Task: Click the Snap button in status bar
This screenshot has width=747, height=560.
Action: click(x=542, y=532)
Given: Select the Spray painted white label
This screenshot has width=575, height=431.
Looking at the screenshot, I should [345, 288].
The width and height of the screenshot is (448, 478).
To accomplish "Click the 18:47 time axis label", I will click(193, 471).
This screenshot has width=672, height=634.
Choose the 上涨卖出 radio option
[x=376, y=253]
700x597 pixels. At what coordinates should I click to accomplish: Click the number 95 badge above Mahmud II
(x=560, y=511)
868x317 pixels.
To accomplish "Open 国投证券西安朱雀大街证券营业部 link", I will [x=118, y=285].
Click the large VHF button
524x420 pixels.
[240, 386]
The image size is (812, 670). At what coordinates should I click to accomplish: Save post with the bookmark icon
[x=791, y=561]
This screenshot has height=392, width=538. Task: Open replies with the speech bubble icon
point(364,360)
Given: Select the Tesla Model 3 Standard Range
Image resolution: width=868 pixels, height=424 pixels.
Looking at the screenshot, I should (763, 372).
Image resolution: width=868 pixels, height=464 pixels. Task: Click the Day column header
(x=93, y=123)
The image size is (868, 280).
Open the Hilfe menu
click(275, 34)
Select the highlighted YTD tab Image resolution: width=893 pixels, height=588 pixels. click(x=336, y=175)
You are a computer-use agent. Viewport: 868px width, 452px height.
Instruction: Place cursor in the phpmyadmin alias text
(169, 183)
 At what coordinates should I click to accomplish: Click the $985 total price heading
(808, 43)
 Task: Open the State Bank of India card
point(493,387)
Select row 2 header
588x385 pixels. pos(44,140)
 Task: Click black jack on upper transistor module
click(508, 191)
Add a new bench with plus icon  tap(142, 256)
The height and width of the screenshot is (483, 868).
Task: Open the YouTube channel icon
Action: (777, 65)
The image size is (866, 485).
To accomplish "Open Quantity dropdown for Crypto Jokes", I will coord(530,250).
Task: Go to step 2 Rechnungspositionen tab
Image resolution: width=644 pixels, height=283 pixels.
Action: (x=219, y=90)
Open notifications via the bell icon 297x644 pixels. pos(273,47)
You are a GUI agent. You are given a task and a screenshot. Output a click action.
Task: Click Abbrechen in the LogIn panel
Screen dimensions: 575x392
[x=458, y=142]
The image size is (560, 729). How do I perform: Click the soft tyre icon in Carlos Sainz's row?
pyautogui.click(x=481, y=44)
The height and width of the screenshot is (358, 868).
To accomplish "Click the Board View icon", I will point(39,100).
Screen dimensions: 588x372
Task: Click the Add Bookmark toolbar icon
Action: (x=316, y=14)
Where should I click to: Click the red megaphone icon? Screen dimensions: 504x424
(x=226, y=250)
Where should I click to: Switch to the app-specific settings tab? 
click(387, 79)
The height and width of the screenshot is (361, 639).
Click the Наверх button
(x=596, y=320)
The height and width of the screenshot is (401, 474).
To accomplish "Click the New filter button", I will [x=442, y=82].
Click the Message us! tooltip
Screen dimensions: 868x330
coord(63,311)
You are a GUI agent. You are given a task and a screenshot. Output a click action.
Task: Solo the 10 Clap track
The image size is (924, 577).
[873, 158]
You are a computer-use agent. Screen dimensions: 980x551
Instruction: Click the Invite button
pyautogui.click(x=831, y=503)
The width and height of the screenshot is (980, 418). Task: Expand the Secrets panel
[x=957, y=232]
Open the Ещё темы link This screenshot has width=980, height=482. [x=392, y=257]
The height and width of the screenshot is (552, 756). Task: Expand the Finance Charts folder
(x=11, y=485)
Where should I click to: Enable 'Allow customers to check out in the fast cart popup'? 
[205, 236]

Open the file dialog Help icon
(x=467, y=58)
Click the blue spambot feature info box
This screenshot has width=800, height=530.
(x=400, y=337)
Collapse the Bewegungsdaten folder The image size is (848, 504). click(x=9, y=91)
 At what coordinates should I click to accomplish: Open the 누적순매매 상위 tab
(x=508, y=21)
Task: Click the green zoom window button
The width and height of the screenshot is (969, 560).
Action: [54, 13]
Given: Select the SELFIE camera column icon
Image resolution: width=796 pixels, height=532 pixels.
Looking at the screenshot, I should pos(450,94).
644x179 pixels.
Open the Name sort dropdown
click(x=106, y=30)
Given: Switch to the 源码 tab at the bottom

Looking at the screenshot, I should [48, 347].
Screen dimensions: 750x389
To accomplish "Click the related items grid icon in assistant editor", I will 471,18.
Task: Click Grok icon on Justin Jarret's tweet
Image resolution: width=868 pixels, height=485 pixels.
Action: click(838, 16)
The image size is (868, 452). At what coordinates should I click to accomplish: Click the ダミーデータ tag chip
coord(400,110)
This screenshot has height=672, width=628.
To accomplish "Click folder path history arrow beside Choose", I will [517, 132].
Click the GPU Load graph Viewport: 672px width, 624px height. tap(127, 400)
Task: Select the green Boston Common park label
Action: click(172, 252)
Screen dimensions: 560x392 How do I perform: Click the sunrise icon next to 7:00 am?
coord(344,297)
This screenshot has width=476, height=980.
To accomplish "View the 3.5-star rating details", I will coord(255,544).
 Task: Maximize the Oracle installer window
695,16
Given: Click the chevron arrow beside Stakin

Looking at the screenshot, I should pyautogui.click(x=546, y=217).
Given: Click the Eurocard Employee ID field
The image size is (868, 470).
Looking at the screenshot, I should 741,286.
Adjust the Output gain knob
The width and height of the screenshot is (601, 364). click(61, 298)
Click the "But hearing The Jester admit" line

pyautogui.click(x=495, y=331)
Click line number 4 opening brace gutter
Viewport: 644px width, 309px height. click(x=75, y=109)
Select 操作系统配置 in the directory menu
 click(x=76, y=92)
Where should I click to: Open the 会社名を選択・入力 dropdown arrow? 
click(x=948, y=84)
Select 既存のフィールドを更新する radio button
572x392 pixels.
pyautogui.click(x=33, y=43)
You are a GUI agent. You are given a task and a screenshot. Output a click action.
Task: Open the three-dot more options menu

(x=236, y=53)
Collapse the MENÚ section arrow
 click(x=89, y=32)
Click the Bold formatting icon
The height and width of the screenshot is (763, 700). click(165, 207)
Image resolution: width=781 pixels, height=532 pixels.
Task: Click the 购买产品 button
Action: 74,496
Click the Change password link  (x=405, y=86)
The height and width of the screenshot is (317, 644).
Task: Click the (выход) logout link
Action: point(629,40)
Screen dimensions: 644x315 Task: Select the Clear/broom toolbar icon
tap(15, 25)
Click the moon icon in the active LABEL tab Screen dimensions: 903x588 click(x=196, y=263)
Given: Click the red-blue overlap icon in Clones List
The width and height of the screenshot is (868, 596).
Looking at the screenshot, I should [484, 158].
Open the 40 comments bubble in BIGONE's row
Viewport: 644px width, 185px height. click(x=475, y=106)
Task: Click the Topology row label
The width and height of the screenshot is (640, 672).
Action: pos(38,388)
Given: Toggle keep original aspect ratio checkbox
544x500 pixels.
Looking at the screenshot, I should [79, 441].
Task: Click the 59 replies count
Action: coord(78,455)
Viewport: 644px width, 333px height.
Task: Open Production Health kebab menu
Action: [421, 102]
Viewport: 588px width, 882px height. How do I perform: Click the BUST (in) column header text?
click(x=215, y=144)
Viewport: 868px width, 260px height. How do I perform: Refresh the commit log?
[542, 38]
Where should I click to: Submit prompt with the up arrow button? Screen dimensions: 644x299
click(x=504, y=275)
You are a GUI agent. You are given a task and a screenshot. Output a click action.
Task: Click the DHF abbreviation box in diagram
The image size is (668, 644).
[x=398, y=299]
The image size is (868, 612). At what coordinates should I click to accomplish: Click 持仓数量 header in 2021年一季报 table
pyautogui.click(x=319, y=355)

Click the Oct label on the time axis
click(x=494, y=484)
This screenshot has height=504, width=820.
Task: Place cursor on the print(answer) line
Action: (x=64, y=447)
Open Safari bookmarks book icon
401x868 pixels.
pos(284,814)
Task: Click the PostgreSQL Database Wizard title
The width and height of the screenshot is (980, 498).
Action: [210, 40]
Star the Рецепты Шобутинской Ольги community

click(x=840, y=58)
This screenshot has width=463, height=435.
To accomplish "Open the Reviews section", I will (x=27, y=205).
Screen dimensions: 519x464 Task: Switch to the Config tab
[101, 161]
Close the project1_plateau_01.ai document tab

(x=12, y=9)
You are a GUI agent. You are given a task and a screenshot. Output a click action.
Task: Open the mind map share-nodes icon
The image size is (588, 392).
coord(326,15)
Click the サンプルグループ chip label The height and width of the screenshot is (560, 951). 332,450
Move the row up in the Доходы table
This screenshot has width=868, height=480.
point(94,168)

==*==

◆ Task to complete
Search the material above for the word "computer", and return each line that holds it.

◆ Response for this exercise
You are a computer-use agent. Viewport: 868px width, 452px height.
You are a computer-use agent. Screen dimensions: 980x551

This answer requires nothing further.